TWO expatriate Scots who have been living in Finland for decades are heading back to Scotland later this month on a musical sojourn that will bring back childhood memories for at least one of them.

Paisley-born artist Don McCracken is managing a tour of small Highland and Island venues for a two-piece Finnish band called Nightbird – Fenno-Swedish singer-songwriter Anna-Stina Jungerstam, from Vaasa in Finnish Ostrobothnia, and fellow Scot Mike Lennie, a guitar, bass and keyboard player, who was born in Perth, raised in Fife, and came of age in Dundee.

Their 10-date tour starts on March 25 and includes a private house gig in Dundee, and bars in Applecross, Kirkwall, Inverness and Stornoway, as well as the Tigh an Truish hotel, on the Isle of Seil, which holds a special place in McCracken’s heart after he spent all his childhood holidays there.

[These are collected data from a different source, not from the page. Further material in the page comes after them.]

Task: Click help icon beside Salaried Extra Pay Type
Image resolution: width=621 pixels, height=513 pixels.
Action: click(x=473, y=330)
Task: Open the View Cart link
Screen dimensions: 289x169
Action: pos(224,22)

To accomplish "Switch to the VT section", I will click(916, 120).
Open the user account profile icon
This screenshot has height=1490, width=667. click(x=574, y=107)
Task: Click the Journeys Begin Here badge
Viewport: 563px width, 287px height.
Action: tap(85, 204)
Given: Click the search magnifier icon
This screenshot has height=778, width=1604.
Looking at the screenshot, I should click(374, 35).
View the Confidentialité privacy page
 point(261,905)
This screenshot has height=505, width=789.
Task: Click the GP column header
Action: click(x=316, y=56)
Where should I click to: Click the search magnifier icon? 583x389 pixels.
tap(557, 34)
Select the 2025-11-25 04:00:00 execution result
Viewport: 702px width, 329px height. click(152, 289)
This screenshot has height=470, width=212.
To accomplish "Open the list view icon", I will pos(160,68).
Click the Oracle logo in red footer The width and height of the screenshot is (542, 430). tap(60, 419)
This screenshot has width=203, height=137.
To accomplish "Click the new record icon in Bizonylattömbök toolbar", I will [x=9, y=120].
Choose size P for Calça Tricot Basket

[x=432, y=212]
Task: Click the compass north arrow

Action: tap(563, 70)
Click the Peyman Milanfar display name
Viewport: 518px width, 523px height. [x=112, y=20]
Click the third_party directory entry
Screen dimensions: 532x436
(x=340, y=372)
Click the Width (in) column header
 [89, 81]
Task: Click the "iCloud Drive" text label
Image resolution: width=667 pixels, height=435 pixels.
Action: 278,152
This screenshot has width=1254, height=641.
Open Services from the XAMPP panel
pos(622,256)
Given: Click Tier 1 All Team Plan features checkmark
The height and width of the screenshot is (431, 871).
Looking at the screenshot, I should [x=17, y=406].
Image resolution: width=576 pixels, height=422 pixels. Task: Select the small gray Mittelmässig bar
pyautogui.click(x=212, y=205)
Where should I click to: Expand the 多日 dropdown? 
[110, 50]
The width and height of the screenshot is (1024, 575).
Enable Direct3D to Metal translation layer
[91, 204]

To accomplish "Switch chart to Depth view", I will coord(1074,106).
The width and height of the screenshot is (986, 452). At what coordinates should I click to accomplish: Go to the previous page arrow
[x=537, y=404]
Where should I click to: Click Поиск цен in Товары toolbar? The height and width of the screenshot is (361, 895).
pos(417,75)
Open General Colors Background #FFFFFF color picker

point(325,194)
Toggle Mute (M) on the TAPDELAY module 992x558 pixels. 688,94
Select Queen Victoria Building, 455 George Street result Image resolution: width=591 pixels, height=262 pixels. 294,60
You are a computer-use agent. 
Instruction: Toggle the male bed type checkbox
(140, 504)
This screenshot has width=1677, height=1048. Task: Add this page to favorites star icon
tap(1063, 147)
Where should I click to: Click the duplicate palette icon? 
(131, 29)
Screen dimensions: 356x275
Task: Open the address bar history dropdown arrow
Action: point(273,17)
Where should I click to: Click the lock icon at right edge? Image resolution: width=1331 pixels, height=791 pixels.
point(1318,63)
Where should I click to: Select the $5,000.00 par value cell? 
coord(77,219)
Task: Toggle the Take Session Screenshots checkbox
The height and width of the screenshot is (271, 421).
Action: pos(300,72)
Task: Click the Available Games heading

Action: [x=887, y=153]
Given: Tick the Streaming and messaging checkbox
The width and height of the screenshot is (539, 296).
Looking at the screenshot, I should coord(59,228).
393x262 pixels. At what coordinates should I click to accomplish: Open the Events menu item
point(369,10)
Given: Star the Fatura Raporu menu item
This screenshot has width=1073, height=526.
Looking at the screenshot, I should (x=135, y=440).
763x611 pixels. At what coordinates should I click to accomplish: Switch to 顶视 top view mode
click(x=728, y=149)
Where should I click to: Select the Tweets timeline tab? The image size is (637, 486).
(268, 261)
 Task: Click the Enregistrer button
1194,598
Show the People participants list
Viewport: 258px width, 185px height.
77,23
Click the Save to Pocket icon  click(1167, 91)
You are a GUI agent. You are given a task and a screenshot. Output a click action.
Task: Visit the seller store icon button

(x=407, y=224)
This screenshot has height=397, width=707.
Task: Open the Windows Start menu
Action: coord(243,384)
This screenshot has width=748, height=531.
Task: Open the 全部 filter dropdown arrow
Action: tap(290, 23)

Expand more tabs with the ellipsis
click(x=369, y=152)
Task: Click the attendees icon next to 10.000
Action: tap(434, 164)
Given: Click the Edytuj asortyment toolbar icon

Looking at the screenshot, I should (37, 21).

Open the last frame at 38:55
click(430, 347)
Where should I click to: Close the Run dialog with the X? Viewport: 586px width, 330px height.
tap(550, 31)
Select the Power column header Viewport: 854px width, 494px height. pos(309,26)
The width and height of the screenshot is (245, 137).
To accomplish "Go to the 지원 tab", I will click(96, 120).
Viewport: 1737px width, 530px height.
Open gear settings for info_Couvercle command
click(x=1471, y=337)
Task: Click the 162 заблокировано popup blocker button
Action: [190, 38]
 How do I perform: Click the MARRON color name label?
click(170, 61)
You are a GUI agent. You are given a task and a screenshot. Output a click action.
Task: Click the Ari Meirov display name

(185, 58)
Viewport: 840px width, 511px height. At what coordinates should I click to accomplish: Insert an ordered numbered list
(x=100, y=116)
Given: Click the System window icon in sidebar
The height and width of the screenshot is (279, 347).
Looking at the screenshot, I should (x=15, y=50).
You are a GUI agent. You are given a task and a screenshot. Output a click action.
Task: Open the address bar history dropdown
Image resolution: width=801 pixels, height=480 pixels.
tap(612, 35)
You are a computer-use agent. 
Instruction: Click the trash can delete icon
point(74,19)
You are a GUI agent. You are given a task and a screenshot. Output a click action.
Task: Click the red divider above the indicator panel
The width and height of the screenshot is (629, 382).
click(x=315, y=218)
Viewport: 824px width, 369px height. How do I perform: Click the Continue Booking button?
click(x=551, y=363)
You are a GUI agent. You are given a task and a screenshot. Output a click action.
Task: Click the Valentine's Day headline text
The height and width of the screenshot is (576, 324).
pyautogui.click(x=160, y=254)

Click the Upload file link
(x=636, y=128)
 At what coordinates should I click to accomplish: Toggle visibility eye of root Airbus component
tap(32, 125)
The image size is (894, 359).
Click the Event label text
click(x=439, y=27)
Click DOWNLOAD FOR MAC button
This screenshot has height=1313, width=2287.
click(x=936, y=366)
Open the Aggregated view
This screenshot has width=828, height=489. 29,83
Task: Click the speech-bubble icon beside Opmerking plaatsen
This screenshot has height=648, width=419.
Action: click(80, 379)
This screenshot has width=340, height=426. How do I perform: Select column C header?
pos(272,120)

“My granny Sarah (Sal) McDougall was born at 19 Balvicar, in a slate quarrier’s cottage in 1901,” he says.

“She was the youngest of 13 children, 11 of whom survived. She went to school in Ellenabeich at a time when Gaelic was a forbidden language, so she grew up bilingual, only using Gaelic words when the English equivalent didn’t quite hit the mark.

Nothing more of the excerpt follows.